**Text passage**
Funeral Mountains Hike

Dan DeLong

“Dude, we should probably be moving faster.”

Cameron, squatted down with his camera to his eye said “Huh. This cactus is really cool looking. “

“No. Really. I think we need to haul ass.” Big puffy clouds had been growing darker by the minute. The steep trail up the canyon wasn’t getting any less steep, and no matter how much I stared at the little dotted line on the USGS map I still couldn’t pin point our exact location. But I was beginning to think it was a lot less further along than I’d thought before.

Cameron stood up, satisfied with his photo op. of the cactus. “OK.” He said. Let’s go.”

In the failing light of the funeral mountains, monolithic head walls above us gave no hint as to where the trail might be. To our right, the gorge dropped into near darkness. Several mines were supposed to be up ahead, and I marveled at the thought of dusty 19th century miners negotiating the precipitous twists and turns of these paths, loading ore cars to travel down the unbelievably steep tramway to the bottom of the mountain. One still hung from a single cable a hundred feet over the canyon, dangling where it stopped in mid-span more than a century ago.

It started to rain.

We pushed on, gloom wrapping around us. The whole hike was only about four miles, but the steepness of the trail, the switchbacks up the side of the rocky gorge made me think: if we lost the trail in the darkness, we were screwed.

**Exercise requirements**
• 1. Reproduce the Funeral Mountains hike story word for word, from "We pushed on, gloom" through "we were screwed.", inclusive.
• 2. Does the Funeral Mountains hike story agree with each statement below? Answer yes or no for each, and quote the words that decide it.
(a) The whole hike was about four miles long.
(b) Snow began to fall during the climb.
(c) The gorge lay to the hikers' left.

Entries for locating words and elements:
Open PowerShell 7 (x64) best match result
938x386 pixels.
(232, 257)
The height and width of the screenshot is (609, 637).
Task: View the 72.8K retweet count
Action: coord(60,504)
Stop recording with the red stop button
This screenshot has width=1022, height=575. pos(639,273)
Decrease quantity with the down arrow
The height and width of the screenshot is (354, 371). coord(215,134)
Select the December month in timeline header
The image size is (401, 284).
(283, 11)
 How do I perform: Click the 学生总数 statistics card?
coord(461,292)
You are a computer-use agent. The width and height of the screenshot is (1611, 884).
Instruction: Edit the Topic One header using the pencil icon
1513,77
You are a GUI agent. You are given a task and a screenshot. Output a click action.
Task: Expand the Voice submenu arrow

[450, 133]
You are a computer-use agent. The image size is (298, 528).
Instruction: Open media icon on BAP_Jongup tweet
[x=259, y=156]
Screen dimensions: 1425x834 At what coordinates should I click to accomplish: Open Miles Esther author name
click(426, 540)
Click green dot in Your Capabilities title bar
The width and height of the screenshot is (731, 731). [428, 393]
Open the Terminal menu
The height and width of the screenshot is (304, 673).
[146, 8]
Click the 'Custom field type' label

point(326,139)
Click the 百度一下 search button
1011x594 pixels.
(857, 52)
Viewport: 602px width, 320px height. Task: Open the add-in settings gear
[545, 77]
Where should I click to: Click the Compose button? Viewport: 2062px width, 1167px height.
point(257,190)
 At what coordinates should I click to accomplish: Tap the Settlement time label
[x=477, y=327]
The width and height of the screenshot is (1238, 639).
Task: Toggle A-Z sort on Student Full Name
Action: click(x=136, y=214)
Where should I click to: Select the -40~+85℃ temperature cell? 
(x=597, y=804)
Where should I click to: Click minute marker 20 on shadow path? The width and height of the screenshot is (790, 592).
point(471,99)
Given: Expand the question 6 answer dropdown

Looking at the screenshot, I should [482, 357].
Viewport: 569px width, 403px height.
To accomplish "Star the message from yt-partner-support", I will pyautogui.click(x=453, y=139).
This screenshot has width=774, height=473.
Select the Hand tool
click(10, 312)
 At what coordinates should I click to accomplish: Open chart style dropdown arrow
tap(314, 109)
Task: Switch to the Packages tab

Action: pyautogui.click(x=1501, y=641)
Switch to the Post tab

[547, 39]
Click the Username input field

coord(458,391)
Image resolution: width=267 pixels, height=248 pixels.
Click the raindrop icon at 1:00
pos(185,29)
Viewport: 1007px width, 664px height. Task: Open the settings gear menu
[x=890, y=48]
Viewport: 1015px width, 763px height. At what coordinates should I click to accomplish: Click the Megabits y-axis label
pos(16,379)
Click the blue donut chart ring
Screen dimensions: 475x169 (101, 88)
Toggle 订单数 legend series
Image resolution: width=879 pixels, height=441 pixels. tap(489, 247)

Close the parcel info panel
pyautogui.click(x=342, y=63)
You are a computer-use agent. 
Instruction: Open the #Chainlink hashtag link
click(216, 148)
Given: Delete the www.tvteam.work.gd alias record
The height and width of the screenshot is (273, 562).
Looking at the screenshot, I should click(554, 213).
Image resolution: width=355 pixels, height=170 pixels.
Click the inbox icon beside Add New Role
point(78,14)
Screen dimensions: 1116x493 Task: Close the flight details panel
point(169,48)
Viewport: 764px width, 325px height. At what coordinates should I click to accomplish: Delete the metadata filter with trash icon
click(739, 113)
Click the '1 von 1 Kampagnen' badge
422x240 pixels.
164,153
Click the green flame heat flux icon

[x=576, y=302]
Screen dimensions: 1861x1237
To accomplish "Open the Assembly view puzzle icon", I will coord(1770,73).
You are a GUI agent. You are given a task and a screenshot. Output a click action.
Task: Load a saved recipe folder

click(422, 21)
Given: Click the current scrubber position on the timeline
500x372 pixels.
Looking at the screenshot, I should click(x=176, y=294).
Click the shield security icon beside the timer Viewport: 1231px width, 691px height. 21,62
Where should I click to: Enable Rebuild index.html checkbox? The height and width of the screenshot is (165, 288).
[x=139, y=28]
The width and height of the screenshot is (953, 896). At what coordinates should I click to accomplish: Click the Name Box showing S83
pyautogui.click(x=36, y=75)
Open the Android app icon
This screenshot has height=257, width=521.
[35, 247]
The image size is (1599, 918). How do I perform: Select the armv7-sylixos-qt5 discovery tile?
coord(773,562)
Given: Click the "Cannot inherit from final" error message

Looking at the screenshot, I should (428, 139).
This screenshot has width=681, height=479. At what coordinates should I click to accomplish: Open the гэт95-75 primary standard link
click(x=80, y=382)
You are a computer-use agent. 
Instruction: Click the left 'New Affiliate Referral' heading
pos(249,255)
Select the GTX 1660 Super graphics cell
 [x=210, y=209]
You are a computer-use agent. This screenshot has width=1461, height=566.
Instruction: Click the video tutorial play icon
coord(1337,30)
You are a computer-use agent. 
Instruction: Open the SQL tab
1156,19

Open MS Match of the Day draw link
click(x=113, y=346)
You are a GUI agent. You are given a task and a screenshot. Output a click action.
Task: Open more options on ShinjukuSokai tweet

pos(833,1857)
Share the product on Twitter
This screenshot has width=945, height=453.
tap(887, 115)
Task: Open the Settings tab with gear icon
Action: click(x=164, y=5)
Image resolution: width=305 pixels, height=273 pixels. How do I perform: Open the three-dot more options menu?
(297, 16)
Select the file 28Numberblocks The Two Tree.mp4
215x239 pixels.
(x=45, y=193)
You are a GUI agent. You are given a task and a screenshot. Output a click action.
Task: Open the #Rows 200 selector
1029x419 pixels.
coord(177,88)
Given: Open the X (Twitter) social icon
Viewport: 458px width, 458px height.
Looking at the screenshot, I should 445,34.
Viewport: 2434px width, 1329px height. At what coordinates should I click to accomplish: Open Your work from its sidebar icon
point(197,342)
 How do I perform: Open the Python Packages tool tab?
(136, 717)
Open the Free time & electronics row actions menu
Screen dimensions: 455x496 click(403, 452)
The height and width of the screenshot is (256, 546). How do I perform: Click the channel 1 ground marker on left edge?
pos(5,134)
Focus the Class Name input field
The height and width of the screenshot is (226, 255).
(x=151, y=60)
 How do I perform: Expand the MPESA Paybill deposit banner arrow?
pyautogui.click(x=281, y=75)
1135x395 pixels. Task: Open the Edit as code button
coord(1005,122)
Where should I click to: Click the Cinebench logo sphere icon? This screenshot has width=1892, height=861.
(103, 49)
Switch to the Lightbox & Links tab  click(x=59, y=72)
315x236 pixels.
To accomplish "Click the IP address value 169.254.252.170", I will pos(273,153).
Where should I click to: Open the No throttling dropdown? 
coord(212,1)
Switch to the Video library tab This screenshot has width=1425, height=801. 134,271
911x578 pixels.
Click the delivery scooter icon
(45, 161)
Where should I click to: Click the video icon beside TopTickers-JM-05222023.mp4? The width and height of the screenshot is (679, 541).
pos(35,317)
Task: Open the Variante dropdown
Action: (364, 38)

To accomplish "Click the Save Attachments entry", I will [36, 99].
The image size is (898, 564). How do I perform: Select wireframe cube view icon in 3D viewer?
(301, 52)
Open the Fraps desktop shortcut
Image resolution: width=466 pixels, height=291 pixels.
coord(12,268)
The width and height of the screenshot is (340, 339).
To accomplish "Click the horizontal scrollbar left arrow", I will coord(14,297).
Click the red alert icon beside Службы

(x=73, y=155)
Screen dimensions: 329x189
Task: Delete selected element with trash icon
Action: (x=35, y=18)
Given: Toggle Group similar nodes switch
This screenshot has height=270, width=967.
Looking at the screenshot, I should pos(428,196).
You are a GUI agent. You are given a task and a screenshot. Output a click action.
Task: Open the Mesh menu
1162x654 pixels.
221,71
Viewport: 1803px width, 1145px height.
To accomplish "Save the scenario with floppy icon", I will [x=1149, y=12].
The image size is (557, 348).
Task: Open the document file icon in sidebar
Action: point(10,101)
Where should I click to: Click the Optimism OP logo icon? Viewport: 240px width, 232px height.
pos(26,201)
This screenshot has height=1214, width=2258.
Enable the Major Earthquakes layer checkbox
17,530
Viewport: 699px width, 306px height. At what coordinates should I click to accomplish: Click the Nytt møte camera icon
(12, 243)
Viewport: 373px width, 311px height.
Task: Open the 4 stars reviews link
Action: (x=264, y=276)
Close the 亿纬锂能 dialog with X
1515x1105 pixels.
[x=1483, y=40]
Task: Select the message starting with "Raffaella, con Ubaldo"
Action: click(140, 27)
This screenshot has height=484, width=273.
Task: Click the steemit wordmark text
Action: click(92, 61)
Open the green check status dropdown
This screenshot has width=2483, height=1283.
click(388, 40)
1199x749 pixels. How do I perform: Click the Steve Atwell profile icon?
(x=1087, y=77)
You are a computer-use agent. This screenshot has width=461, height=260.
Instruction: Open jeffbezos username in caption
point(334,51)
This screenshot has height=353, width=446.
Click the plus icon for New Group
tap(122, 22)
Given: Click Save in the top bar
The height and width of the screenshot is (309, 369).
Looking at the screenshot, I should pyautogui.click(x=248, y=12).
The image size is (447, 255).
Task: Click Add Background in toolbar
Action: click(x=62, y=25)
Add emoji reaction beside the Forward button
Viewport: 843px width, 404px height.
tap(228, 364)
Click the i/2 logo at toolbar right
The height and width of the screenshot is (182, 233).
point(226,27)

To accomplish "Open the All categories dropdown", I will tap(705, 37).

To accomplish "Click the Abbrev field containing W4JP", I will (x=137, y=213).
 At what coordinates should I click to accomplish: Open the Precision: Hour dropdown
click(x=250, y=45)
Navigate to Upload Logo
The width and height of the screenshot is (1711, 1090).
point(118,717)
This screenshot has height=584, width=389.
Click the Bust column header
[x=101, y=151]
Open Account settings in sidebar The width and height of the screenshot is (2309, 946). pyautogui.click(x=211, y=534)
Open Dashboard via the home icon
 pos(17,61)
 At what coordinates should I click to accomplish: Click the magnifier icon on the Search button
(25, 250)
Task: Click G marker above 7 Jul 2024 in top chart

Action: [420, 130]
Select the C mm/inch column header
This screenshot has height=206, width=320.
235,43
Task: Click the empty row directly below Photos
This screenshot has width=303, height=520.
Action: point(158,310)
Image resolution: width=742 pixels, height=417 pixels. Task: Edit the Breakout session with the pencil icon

**Answers below**
• 1.
We pushed on, gloom wrapping around us. The whole hike was only about four miles, but the steepness of the trail, the switchbacks up the side of the rocky gorge made me think: if we lost the trail in the darkness, we were screwed.

• 2.
(a) Yes: "The whole hike was only about four miles"
(b) No: "It started to rain."
(c) No: "To our right, the gorge dropped into near darkness."